GIVEN PASSAGE:
Criticism Ann Hibert Alton
In the following essay, Alton, an honorary research associate at the University of Sydney, provides an overview discussion of Potok's novel. Chaim Potok's The Chosen focuses on the contrasts between extreme ends of Orthodox Judaism. Despite criticisms that Potok is overly optimistic — Reuven regains his sight, Danny renounces the tzaddikate without being ostracized by his father, Danny and Reuven resolve many of the conflicts they feel between the secular world and Orthodox Judaism — Potok's novel provides us with valuable insights into American Orthodox Jewish life during and after World War II. The novel explores in detail the lives and traditions of Hasidic and Orthodox Jews, and creates an apparently realistic portrait of both cultures. The Chosen attempts to explore the place of Judaism in a secular society, provides insights into tensions between faith and scholarship, and suggests Judaism's need to create a new philosophy for the modern world.
The setting is Brooklyn in the 1940s. Reuven's detailed descriptions of his and Danny's homes and Reb Saunders' synagogue appear as set-pieces in the novel. This focuses our attention on plot and theme. This self-contained Jewish world, completely separate from the secular world, suggests the conflict between Hasidic existence and secular life — a theme which is repeated throughout the novel.
Reuven Malter's first-person narrative encourages our strong identification with him. Like him, we are bewildered by Reb Saunders' silence, and are furious when Reb Saunders excommunicates him. The dialogue is direct, uncomplicated, and convincing, though relatively flat. The strong focus on plot and theme results in little richness of tone: as Sheldon Grebstein comments, the novel's "overall color is gray."

LISTING:
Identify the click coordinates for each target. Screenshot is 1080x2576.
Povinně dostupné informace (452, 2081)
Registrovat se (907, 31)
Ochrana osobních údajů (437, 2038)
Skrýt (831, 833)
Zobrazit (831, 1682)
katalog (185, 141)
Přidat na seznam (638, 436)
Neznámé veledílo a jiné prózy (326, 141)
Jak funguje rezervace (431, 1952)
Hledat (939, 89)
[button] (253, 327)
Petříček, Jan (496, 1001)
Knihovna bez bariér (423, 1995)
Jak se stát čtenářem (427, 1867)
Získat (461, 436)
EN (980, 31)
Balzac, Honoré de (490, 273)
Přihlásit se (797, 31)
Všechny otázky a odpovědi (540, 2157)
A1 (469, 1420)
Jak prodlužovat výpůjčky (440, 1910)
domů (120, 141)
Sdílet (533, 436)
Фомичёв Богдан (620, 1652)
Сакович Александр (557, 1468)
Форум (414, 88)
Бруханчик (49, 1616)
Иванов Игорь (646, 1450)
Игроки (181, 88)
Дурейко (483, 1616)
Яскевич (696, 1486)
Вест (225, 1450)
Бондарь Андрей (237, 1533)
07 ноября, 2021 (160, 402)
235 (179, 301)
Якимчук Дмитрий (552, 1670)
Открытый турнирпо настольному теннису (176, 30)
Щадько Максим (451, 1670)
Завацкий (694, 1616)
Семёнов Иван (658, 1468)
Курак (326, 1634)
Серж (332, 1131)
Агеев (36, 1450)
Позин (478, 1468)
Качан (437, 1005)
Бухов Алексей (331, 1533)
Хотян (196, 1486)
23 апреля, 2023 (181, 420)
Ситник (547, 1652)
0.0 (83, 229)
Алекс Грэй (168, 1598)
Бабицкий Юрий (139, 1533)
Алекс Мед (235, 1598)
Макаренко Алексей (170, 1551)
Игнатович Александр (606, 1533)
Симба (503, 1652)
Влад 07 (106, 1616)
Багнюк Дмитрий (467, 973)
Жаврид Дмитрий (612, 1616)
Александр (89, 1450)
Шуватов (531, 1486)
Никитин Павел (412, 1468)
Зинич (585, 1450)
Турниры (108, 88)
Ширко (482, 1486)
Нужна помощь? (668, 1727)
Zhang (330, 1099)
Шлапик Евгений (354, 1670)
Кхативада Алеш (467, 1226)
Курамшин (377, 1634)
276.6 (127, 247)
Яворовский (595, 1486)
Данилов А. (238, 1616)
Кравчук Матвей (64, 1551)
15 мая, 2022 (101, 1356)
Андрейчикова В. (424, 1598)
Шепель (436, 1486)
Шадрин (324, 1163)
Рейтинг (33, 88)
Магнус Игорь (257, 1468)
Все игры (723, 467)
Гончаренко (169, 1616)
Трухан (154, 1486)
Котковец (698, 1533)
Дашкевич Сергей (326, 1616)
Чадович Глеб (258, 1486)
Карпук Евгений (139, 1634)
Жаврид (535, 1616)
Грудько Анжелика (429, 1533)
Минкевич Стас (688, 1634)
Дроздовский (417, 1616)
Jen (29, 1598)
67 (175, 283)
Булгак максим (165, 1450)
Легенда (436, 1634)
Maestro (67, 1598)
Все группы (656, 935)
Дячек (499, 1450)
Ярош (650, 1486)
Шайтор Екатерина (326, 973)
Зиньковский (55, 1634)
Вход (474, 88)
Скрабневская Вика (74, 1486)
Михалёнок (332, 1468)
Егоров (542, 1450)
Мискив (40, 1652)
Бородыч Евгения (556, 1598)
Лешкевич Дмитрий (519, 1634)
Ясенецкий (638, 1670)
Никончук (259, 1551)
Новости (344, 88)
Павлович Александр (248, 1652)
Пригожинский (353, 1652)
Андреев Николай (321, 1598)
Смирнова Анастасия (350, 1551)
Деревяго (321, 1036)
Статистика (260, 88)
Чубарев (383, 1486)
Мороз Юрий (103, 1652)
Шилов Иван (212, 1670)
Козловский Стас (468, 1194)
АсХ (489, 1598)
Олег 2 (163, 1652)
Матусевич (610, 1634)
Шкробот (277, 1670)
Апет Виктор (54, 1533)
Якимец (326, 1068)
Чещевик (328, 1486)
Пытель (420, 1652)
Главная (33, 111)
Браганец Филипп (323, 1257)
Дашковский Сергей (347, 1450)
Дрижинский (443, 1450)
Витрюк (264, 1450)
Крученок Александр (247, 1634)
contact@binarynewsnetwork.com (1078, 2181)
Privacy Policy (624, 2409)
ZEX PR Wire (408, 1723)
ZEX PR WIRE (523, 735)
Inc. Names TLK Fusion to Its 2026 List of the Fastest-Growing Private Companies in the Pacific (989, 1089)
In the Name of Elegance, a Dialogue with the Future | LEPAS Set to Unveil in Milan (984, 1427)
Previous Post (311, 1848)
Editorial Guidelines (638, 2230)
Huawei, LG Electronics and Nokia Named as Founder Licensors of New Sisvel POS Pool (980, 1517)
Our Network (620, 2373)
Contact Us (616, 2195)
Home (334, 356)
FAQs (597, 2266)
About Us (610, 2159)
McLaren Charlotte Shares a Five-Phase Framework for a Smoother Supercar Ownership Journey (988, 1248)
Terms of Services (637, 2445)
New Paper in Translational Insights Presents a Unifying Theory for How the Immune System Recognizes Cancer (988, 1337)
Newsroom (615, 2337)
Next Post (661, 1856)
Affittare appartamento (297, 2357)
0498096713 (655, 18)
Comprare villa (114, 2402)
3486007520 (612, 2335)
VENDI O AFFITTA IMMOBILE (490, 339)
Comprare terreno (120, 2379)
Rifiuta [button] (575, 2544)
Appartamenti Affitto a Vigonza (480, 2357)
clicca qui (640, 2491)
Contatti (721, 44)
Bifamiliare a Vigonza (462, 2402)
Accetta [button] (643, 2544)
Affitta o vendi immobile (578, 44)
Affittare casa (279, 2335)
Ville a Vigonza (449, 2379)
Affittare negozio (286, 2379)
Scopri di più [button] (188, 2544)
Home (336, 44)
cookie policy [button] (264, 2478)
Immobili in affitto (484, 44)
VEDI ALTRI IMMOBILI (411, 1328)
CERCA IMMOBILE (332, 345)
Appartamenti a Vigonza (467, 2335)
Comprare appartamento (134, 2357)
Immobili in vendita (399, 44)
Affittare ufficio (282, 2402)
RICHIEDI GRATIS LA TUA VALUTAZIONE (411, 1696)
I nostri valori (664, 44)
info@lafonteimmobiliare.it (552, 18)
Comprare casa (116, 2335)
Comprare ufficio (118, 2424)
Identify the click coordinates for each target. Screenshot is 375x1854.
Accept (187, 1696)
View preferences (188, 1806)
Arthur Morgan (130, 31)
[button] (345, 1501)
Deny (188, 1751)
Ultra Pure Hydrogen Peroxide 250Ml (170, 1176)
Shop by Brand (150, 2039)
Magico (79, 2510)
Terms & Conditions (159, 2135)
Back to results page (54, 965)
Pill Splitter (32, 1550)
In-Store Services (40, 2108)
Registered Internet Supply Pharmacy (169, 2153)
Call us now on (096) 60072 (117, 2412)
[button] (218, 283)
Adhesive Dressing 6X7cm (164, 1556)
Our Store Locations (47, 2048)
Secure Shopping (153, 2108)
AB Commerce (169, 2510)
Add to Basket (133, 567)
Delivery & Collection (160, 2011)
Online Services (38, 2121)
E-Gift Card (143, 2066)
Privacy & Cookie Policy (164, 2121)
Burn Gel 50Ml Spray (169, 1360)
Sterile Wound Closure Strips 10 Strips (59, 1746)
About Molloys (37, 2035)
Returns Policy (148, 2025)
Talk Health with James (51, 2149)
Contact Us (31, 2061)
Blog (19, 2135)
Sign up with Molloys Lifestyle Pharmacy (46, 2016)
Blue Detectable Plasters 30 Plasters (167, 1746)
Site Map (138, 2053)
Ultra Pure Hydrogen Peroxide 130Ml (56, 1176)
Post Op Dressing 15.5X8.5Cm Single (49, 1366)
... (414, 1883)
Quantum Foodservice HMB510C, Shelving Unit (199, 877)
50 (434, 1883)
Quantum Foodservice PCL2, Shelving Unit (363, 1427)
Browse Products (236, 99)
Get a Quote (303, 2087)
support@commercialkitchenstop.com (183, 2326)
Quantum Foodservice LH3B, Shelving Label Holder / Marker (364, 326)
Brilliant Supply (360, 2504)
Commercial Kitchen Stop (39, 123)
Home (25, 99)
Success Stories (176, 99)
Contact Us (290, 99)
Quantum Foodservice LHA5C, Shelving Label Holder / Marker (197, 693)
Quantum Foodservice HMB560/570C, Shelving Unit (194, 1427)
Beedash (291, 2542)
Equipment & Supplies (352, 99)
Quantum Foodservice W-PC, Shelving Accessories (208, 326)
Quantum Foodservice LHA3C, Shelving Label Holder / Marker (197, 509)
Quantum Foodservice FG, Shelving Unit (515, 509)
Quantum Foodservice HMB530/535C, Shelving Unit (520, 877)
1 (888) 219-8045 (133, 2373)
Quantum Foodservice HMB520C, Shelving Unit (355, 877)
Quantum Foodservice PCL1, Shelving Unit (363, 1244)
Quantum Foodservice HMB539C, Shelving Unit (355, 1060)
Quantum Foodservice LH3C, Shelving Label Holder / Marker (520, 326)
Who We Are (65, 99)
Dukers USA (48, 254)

TASKS TO CARRY OUT:
A) Mark each statement yes or no depending on whether it agrees with the essay on The Chosen, and quote the words from the essay that decide it.
(i) The novel is set in Brooklyn in the 1940s.
(ii) The story is told by a third-person narrator.
(iii) The dialogue is called rich and complex.
B) Return the stretch of the essay on The Chosen from "The setting is" through "throughout the novel.".
C) Answer these questions from the essay on The Chosen:
(i) At which university is Alton an honorary research associate?
(ii) Who says the novel's "overall color is gray"?
(iii) Whose synagogue does Reuven describe in detail?
The lines here come from a separate source.

THE ANSWERS:
A)
(i) Yes: "The setting is Brooklyn in the 1940s."
(ii) No: "Reuven Malter's first-person narrative encourages our strong identification with him."
(iii) No: "The dialogue is direct, uncomplicated, and convincing, though relatively flat."

B)
The setting is Brooklyn in the 1940s. Reuven's detailed descriptions of his and Danny's homes and Reb Saunders' synagogue appear as set-pieces in the novel. This focuses our attention on plot and theme. This self-contained Jewish world, completely separate from the secular world, suggests the conflict between Hasidic existence and secular life — a theme which is repeated throughout the novel.

C)
(i) The University of Sydney
(ii) Sheldon Grebstein
(iii) Reb Saunders'